**Task item:**
Nothing should be output except the lines from the top of the material below through the line that contains "You are a computer-use agent. Viewport: 326px", each exactly as written.

**Supplied records:**

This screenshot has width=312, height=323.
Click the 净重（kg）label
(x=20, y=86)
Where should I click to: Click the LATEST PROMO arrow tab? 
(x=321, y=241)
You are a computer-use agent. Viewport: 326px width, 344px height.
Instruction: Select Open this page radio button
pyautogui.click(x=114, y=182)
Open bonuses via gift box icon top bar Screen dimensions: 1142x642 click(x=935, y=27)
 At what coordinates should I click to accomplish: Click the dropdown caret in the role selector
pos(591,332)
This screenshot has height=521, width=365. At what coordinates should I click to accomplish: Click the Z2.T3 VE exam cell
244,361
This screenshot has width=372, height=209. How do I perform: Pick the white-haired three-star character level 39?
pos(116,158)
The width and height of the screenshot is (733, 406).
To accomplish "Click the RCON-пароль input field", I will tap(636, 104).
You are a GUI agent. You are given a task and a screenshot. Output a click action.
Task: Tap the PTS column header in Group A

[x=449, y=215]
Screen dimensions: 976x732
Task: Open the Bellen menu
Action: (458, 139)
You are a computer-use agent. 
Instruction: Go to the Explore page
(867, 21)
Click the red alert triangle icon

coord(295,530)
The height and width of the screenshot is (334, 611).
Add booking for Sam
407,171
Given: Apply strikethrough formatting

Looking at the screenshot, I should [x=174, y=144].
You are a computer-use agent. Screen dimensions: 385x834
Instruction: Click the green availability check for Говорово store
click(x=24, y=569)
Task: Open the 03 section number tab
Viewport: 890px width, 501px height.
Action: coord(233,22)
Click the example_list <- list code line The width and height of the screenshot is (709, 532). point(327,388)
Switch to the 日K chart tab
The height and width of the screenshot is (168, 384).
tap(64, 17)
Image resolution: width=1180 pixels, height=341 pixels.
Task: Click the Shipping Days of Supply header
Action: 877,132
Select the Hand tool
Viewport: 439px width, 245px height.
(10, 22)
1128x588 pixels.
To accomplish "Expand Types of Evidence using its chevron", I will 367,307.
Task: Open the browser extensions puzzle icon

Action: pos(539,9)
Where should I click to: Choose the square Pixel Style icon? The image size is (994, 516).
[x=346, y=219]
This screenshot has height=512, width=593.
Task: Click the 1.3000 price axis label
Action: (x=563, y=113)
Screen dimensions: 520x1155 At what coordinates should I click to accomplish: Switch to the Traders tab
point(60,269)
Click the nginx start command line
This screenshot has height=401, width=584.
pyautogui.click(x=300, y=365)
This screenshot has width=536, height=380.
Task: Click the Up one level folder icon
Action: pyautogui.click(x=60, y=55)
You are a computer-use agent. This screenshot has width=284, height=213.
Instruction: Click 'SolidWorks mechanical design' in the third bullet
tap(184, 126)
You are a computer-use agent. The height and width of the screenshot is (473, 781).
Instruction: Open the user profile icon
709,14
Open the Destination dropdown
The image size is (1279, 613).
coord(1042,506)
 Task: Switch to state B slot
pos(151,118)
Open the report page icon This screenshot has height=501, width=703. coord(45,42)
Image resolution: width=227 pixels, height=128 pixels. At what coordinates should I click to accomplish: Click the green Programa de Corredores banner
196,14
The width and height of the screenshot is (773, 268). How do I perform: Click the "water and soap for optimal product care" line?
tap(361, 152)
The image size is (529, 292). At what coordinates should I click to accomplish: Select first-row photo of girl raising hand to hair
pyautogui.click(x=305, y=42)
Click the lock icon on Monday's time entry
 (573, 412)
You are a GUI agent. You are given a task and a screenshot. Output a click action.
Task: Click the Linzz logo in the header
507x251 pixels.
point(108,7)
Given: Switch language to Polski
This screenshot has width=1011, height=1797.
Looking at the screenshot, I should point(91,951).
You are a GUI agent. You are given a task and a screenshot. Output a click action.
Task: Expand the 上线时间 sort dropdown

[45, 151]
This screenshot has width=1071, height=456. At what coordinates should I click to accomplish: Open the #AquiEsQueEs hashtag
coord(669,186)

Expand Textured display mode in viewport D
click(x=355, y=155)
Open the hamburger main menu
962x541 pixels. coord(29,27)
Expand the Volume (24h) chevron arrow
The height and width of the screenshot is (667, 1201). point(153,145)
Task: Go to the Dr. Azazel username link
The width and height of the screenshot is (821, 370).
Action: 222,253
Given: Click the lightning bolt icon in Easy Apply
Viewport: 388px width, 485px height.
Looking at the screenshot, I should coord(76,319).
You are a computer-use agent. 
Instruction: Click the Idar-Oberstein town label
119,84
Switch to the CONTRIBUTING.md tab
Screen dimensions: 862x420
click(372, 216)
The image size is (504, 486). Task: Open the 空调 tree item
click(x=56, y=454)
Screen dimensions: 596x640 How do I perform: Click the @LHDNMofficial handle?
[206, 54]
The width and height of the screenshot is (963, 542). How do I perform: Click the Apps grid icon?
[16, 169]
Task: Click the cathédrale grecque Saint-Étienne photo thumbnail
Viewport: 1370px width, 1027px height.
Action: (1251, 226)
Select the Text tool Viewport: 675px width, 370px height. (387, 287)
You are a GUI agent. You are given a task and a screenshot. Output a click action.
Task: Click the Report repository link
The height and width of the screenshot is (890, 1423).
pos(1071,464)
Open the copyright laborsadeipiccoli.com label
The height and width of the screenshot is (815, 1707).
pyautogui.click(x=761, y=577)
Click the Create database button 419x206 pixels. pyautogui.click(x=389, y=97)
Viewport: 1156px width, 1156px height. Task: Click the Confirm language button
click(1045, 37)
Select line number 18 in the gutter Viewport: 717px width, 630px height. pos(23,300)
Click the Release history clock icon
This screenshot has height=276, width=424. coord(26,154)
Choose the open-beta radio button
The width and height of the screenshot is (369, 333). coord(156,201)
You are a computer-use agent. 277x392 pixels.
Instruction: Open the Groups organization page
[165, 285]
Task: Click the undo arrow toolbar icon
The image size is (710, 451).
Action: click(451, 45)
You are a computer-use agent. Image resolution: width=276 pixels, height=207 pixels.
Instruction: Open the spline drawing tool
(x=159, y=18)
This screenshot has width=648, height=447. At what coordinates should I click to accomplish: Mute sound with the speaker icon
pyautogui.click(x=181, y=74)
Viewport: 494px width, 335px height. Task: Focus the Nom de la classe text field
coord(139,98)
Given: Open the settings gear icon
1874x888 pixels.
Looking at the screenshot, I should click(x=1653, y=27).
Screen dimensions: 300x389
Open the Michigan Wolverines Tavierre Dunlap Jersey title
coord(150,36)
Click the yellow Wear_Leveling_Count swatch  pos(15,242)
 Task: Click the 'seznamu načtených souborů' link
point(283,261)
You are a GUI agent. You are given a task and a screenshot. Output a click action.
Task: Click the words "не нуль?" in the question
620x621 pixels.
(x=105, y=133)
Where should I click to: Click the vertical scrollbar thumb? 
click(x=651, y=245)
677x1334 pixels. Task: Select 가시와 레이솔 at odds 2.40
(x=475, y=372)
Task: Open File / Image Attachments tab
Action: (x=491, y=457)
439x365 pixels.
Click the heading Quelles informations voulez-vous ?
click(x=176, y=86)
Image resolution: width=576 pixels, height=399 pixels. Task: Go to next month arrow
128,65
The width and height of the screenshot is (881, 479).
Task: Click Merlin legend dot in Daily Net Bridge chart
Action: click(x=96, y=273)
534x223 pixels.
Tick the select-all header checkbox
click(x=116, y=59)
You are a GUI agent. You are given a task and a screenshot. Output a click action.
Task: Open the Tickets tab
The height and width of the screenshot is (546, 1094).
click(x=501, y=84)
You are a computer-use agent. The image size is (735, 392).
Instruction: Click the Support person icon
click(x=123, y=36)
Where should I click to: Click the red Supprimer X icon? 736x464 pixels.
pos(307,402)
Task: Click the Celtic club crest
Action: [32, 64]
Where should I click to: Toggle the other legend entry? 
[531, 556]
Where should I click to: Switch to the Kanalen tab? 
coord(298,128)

**Exercise solution:**
This screenshot has width=312, height=323.
Click the 净重（kg）label
(x=20, y=86)
Where should I click to: Click the LATEST PROMO arrow tab? 
(x=321, y=241)
You are a computer-use agent. Viewport: 326px width, 344px height.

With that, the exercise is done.